Случались ли когда-нибудь сходные "неприятности", и если да, то с кем? Обращусь к примеру - и любые вопросы окажутся излишними. Аналогичная история - в том же возрасте! - приключилась с Рахманиновым. Вспомните, как он вместо того, чтобы заниматься и идти в консерваторию, брал коньки и отправлялся на каток. Он бесцельно транжирил время - дни, недели, месяцы… Настал критический момент - его должны были исключить из Петербургской консерватории, и не нашлось, к несчастью, тогда "нужного" учителя, который смог бы помочь ему. И если бы не Александр Зилоти, если бы - по его настоянию - не переезд в Москву к Звереву, страшно подумать, чем все могло бы кончиться.
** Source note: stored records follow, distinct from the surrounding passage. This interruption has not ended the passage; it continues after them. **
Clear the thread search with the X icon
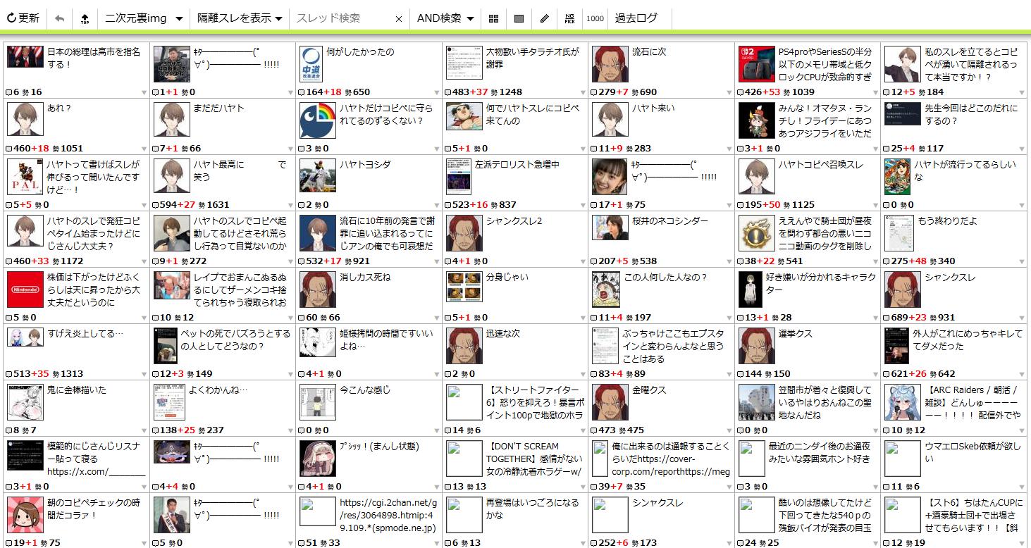1031x548 pixels. coord(398,19)
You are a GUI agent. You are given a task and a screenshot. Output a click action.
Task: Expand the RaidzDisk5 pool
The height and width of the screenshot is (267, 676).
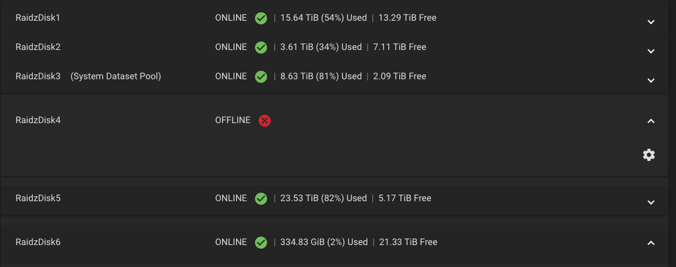click(x=651, y=202)
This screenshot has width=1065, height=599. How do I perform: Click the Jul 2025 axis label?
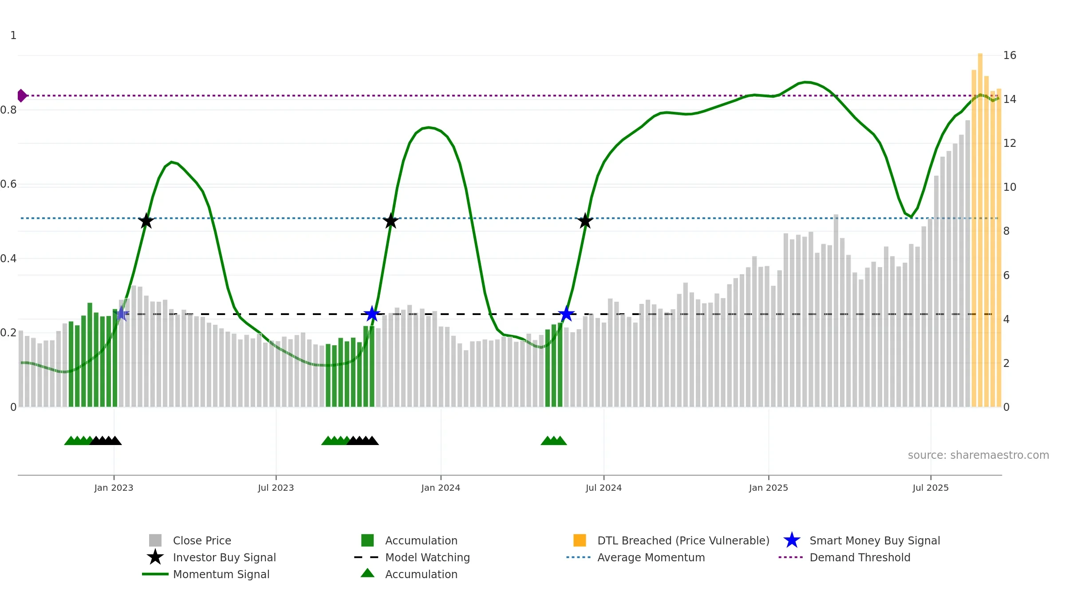pos(931,488)
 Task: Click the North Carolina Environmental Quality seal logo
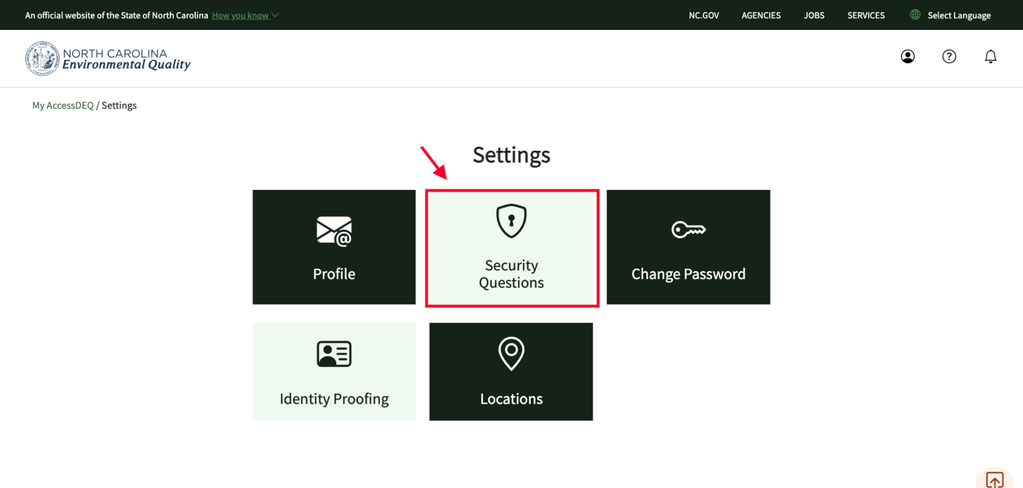tap(42, 58)
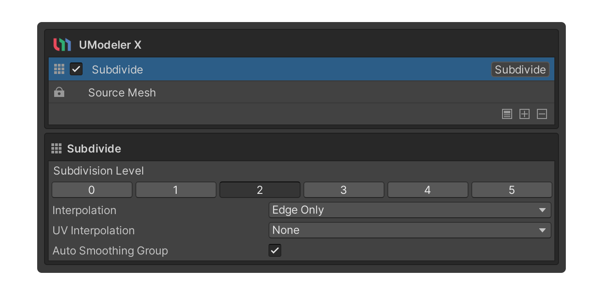The height and width of the screenshot is (294, 603).
Task: Click the collapse-all list icon in modifier footer
Action: 507,114
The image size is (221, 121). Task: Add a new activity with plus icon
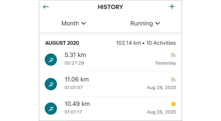[172, 7]
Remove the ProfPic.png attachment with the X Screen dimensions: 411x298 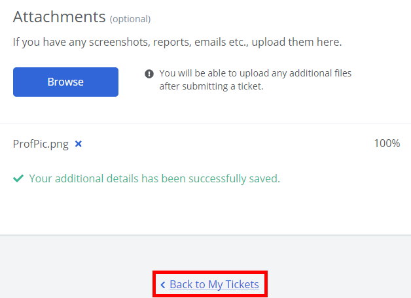(79, 144)
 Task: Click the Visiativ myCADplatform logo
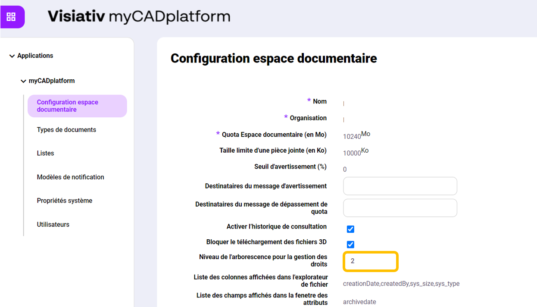tap(139, 16)
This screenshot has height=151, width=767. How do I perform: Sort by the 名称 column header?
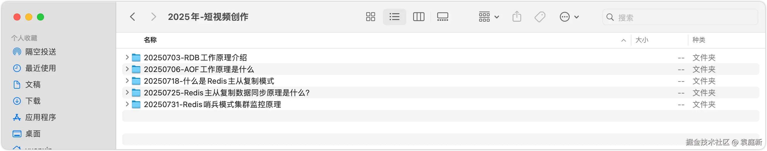[x=150, y=40]
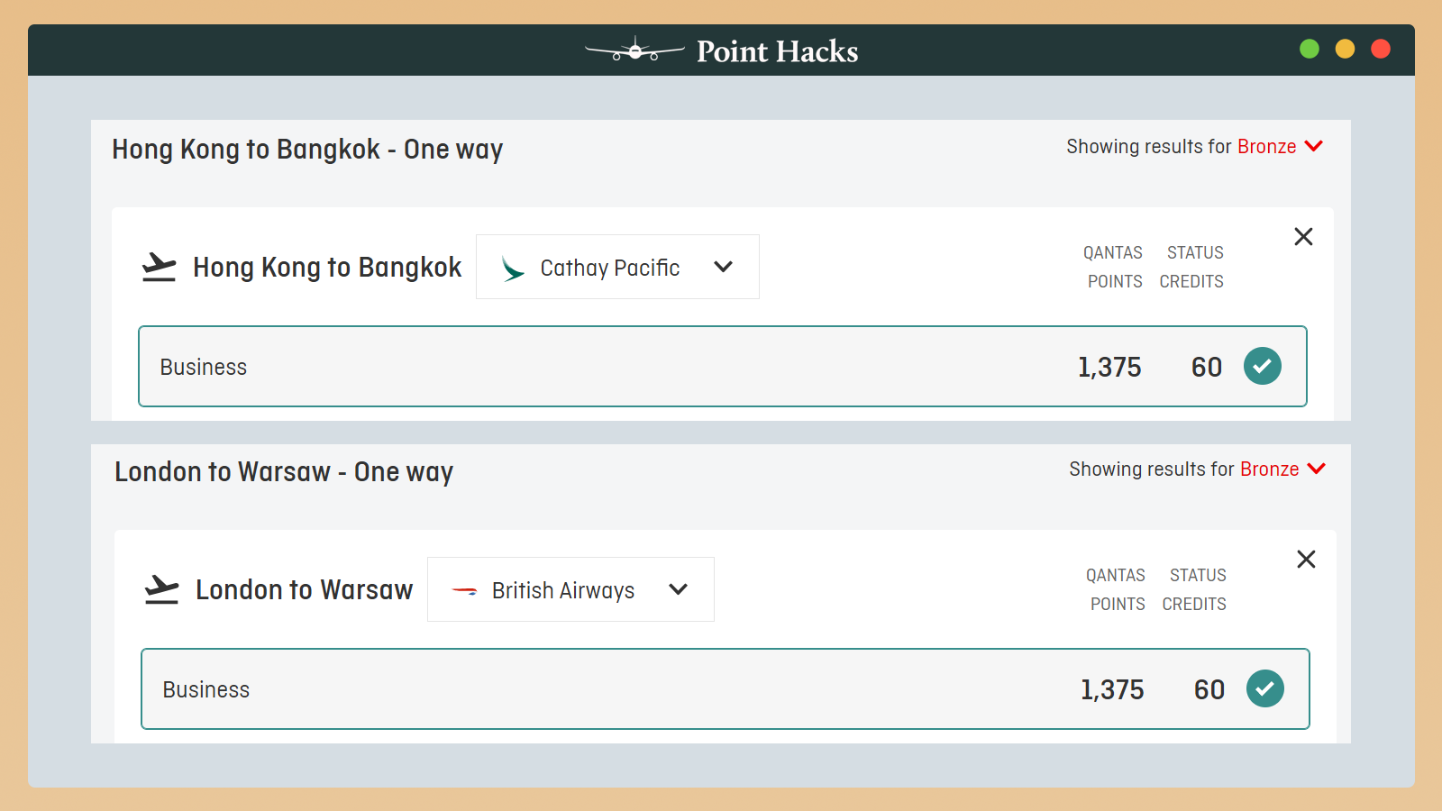Image resolution: width=1442 pixels, height=811 pixels.
Task: Remove the Hong Kong to Bangkok flight card
Action: point(1303,237)
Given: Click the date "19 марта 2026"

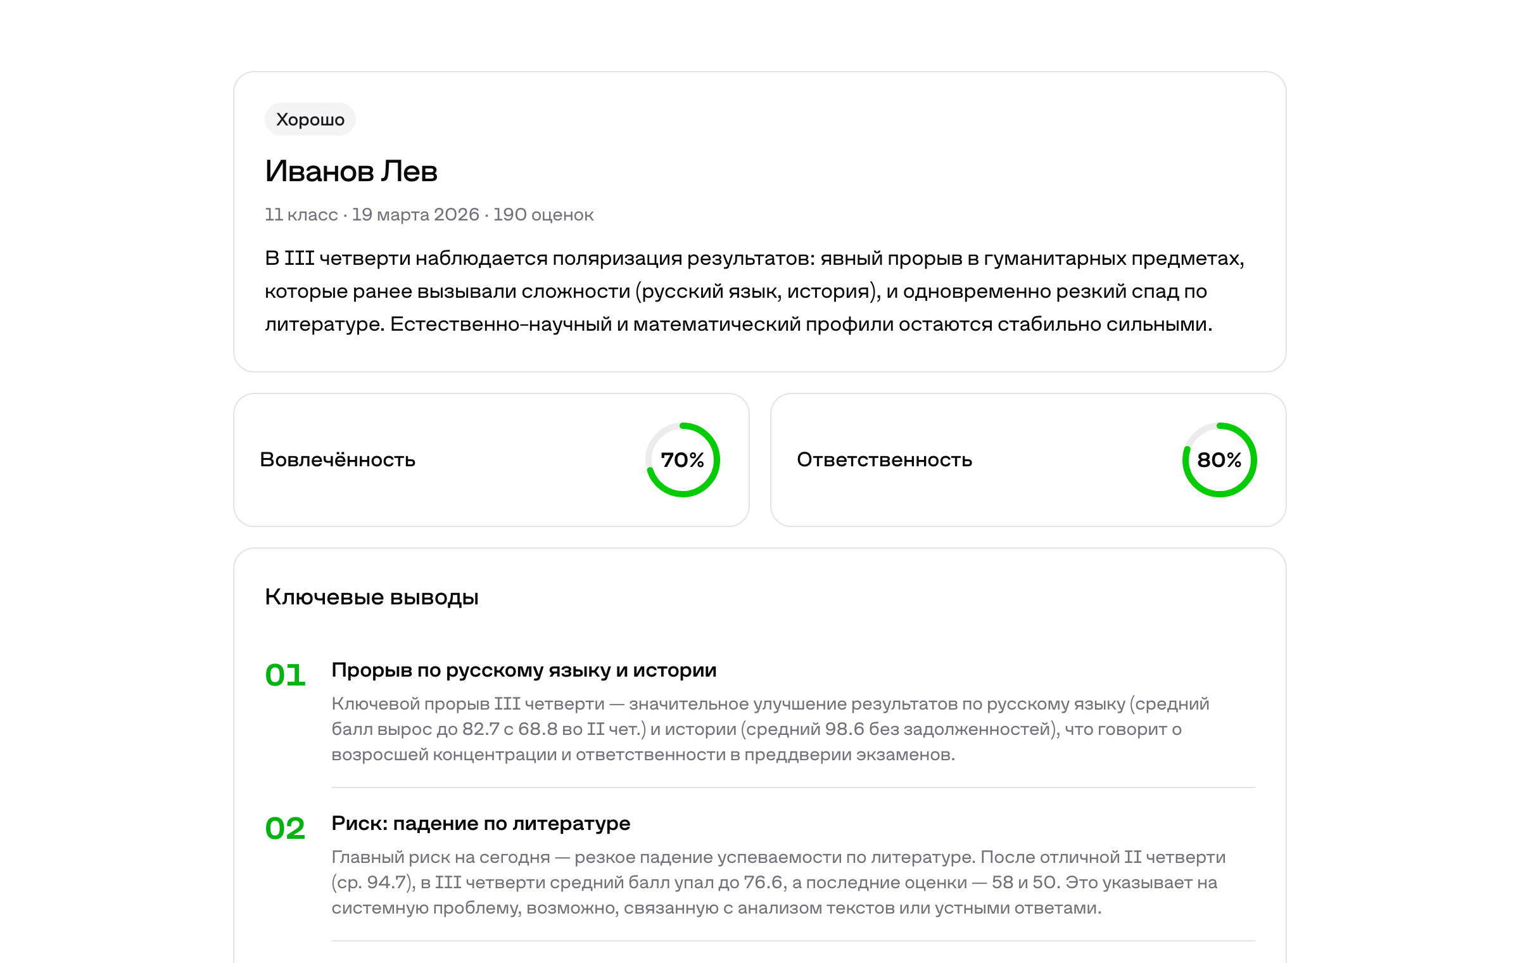Looking at the screenshot, I should click(415, 215).
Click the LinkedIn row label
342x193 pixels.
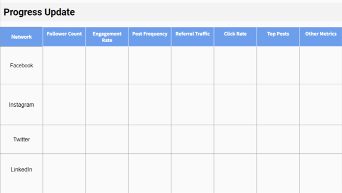click(22, 169)
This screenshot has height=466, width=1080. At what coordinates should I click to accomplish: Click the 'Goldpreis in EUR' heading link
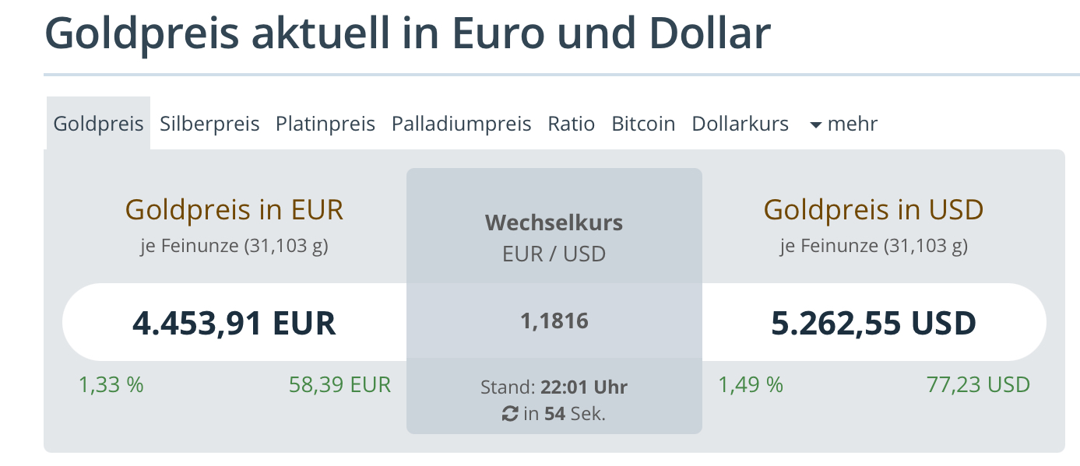234,209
А как занимался с Рахманиновым Зверев - хорошо известно. (Вот откуда рахманиновская "техника" - так?!)

Из сказанного, хочу думать, очевидно: все происходящее преподносится Генрихом Нейгаузом - вольно или невольно - в несколько искаженном свете. "Соска"-то пришлась впору, в самый раз.

Дальше. С большим трудом, но еще хоть как-то можно себе представить нейгаузовские слова сказанными "однажды" на уроке, но когда эти слова ложатся на печатную страницу, в книгу - они приобретают совсем иной смысл и удельный вес. У Ираклия Андроникова есть такая работа: "Слово написанное и слово сказанное". Не надо доказывать, что это две вещи принципиально разные.

И еще. Б. М. Рейнгбальд была не "преподавательницей" (и даже не старшей преподавательницей), а профессором. Давайте представим себе: высказывается Нейгауз, к примеру, о Татьяне Николаевой и, не называя имени А. Б. Гольденвейзера, пишет: "Ее преподаватель…" Или - о Якове Флиере: "его преподаватель…" (читай: К. Н. Игумнов). Такого быть не могло. А о Рейнгбальд - пожалуйста!

Зададимся вопросом: что мог испытывать Гилельс, читая такое о своей любимой преподавательнице? Никто из бывшей "талантливой молодежи" - ставшие такими известными пианистами - не вступился за своего учителя. Только Гилельс. "…Справедливость требует сказать, - написал он, - что истинным моим музыкальным воспитателем была Берта Михайловна". Одной этой фразы достаточно, чтобы все встало на свои места.

Здесь необходимо договорить до конца. Гилельсу дорого обошлась правда. Многочисленные "оруженосцы" сочли себя уязвленными: почудилось, что прочно выстроенная пирамида покачнулась. Москва взбудоражилась. Свидетельствую: стоило случайно сойтись нескольким музыкантам - не было темы более животрепещущей: Гилельс-то, что позволяет себе, а?! Все было истолковано только так - Нейгаузу нанесено публичное оскорбление. И это сделал ученик, который всем ему обязан. Позор! Но Гилельс лишь восстановил справедливость: не дал в обиду Рейнгбальд и ни словом не задел Нейгауза. Казалось бы, такая верность памяти своего педагога заслуживает только уважения. Куда там!

Для сравнения… Вспоминая В. Софроницкого, Я. Мильштейн приводит сказанные им слова: "И это вечное - ученик Леонида Владимировича Николаева. Зачем, к чему повторять это? Я ему очень благодарен, и я преисполнен к нему уважения, но, в сущности, я с ним больше играл в четыре руки, чем занимался".

И что же?! - ничего. Никто не уличил Софроницкого в покушении на учителя.